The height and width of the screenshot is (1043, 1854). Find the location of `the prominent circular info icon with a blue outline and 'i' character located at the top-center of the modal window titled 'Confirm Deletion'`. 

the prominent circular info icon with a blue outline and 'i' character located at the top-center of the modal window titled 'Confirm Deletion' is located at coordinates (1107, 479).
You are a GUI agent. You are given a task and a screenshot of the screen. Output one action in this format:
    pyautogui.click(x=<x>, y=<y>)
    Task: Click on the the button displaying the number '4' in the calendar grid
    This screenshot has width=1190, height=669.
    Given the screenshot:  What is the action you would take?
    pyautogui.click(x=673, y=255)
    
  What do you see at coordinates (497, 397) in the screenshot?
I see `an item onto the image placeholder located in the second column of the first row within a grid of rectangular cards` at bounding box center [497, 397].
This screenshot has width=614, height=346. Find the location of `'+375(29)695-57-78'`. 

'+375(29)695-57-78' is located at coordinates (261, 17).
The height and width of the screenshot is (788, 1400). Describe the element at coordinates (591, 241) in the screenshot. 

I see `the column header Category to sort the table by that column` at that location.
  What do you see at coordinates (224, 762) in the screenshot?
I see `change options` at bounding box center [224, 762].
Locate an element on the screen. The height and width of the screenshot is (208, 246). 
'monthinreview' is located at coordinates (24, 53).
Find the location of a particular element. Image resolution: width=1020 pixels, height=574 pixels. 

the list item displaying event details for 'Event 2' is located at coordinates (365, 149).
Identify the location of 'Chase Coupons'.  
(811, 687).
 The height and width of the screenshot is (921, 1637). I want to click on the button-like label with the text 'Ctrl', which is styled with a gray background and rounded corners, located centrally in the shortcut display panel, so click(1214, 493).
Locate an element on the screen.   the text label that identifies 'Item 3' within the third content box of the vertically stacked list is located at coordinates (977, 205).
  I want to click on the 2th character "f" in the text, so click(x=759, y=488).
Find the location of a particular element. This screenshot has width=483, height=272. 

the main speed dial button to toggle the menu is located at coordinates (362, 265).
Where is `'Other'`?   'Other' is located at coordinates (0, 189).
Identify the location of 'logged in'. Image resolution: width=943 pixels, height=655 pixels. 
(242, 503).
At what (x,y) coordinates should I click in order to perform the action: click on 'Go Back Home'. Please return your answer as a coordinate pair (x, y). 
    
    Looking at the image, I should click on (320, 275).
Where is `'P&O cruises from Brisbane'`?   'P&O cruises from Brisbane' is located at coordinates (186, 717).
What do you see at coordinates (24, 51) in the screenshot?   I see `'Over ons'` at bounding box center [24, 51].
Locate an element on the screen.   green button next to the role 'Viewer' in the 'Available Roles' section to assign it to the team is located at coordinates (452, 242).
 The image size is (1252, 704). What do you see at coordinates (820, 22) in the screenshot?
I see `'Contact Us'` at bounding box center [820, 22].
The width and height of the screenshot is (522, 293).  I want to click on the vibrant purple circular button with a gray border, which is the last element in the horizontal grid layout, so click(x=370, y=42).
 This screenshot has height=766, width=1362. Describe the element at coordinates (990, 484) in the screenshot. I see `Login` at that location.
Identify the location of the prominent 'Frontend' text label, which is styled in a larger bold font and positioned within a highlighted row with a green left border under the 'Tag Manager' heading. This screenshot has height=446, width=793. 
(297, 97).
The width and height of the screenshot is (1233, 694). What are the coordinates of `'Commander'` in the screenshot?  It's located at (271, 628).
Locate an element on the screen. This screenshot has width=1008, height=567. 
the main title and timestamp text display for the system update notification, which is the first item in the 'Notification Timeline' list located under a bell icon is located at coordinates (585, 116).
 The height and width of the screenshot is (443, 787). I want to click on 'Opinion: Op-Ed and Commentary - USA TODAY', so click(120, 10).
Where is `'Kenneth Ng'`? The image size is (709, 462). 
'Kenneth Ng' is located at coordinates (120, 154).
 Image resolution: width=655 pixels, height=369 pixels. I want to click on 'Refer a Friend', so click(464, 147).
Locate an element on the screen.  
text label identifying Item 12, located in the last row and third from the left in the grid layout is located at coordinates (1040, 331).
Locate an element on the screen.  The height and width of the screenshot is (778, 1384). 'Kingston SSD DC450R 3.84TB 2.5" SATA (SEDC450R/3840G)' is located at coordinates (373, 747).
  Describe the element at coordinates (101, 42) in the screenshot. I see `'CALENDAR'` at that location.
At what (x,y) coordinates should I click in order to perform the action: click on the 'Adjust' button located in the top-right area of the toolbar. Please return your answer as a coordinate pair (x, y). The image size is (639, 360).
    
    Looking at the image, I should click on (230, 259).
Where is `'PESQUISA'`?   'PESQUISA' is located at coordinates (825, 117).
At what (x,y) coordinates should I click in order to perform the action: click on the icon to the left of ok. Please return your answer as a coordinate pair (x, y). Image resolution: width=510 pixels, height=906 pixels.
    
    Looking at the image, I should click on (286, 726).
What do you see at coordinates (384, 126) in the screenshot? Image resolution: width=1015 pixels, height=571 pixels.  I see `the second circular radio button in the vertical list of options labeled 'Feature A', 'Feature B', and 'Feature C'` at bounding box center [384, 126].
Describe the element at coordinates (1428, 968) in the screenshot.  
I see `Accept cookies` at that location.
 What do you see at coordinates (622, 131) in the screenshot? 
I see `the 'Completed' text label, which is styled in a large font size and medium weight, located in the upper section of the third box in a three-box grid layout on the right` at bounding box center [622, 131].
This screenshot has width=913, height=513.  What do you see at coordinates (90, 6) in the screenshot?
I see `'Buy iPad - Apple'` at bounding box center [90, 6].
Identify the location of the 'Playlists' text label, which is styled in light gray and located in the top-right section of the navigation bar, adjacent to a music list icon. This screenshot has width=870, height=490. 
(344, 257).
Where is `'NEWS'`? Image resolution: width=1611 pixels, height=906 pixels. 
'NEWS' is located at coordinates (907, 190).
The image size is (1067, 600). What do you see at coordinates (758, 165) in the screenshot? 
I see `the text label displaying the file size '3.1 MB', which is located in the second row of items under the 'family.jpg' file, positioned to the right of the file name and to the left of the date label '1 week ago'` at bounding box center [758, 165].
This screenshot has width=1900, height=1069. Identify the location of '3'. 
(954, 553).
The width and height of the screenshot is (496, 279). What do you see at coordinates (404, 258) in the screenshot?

---

→ **DO THIS**:
Reproduce word for word the lines above, starting with the first one and ending with the line containing "coordinates (1107, 479).", both included.

→ **ANSWER FOR THIS EXERCISE**:
The height and width of the screenshot is (1043, 1854). Find the location of `the prominent circular info icon with a blue outline and 'i' character located at the top-center of the modal window titled 'Confirm Deletion'`. 

the prominent circular info icon with a blue outline and 'i' character located at the top-center of the modal window titled 'Confirm Deletion' is located at coordinates (1107, 479).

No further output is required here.